───── Records for processing
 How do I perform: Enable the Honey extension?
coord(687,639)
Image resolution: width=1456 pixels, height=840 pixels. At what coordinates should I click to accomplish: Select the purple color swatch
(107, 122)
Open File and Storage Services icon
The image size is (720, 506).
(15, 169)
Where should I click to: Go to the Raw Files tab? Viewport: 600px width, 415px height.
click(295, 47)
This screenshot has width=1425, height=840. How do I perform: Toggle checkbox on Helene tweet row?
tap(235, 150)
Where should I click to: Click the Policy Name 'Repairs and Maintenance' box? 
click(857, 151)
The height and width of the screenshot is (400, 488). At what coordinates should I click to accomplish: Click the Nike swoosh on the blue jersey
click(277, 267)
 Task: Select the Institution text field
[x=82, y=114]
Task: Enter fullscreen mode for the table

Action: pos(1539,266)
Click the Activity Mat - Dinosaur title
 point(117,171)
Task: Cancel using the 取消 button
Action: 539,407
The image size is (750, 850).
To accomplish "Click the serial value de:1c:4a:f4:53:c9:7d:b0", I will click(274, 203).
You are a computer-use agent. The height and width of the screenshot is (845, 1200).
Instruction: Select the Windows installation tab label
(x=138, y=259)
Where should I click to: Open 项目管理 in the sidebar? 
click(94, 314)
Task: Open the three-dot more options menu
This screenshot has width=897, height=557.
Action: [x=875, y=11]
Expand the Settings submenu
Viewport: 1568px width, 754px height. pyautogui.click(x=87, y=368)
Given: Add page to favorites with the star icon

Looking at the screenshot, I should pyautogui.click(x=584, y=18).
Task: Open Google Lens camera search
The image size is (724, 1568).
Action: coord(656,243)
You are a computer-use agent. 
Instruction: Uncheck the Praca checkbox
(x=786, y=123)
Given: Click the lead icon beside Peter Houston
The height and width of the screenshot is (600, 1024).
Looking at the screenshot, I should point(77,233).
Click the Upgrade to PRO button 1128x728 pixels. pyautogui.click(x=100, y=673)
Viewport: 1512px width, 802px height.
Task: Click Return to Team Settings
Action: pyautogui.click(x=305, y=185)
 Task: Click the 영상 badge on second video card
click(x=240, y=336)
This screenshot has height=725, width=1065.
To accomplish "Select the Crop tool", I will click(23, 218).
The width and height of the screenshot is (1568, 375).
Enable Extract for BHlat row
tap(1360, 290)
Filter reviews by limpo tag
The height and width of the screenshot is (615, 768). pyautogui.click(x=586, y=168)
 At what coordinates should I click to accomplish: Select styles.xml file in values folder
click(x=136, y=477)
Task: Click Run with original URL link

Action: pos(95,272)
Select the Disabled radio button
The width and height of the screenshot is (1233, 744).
──────────
◆ **Aim of the task**: Output the entries exactly. Leave nothing out.

◆ **Task output**:
 How do I perform: Enable the Honey extension?
coord(687,639)
Image resolution: width=1456 pixels, height=840 pixels. At what coordinates should I click to accomplish: Select the purple color swatch
(107, 122)
Open File and Storage Services icon
The image size is (720, 506).
(15, 169)
Where should I click to: Go to the Raw Files tab? Viewport: 600px width, 415px height.
click(295, 47)
This screenshot has width=1425, height=840. How do I perform: Toggle checkbox on Helene tweet row?
tap(235, 150)
Where should I click to: Click the Policy Name 'Repairs and Maintenance' box? 
click(857, 151)
The height and width of the screenshot is (400, 488). At what coordinates should I click to accomplish: Click the Nike swoosh on the blue jersey
click(277, 267)
 Task: Select the Institution text field
[x=82, y=114]
Task: Enter fullscreen mode for the table

Action: pos(1539,266)
Click the Activity Mat - Dinosaur title
 point(117,171)
Task: Cancel using the 取消 button
Action: 539,407
The image size is (750, 850).
To accomplish "Click the serial value de:1c:4a:f4:53:c9:7d:b0", I will click(274, 203).
You are a computer-use agent. The height and width of the screenshot is (845, 1200).
Instruction: Select the Windows installation tab label
(x=138, y=259)
Where should I click to: Open 项目管理 in the sidebar? 
click(94, 314)
Task: Open the three-dot more options menu
This screenshot has width=897, height=557.
Action: [x=875, y=11]
Expand the Settings submenu
Viewport: 1568px width, 754px height. pyautogui.click(x=87, y=368)
Given: Add page to favorites with the star icon

Looking at the screenshot, I should pyautogui.click(x=584, y=18).
Task: Open Google Lens camera search
The image size is (724, 1568).
Action: coord(656,243)
You are a computer-use agent. 
Instruction: Uncheck the Praca checkbox
(x=786, y=123)
Given: Click the lead icon beside Peter Houston
The height and width of the screenshot is (600, 1024).
Looking at the screenshot, I should point(77,233).
Click the Upgrade to PRO button 1128x728 pixels. pyautogui.click(x=100, y=673)
Viewport: 1512px width, 802px height.
Task: Click Return to Team Settings
Action: pyautogui.click(x=305, y=185)
 Task: Click the 영상 badge on second video card
click(x=240, y=336)
This screenshot has height=725, width=1065.
To accomplish "Select the Crop tool", I will click(23, 218).
The width and height of the screenshot is (1568, 375).
Enable Extract for BHlat row
tap(1360, 290)
Filter reviews by limpo tag
The height and width of the screenshot is (615, 768). pyautogui.click(x=586, y=168)
 At what coordinates should I click to accomplish: Select styles.xml file in values folder
click(x=136, y=477)
Task: Click Run with original URL link

Action: pos(95,272)
Select the Disabled radio button
The width and height of the screenshot is (1233, 744).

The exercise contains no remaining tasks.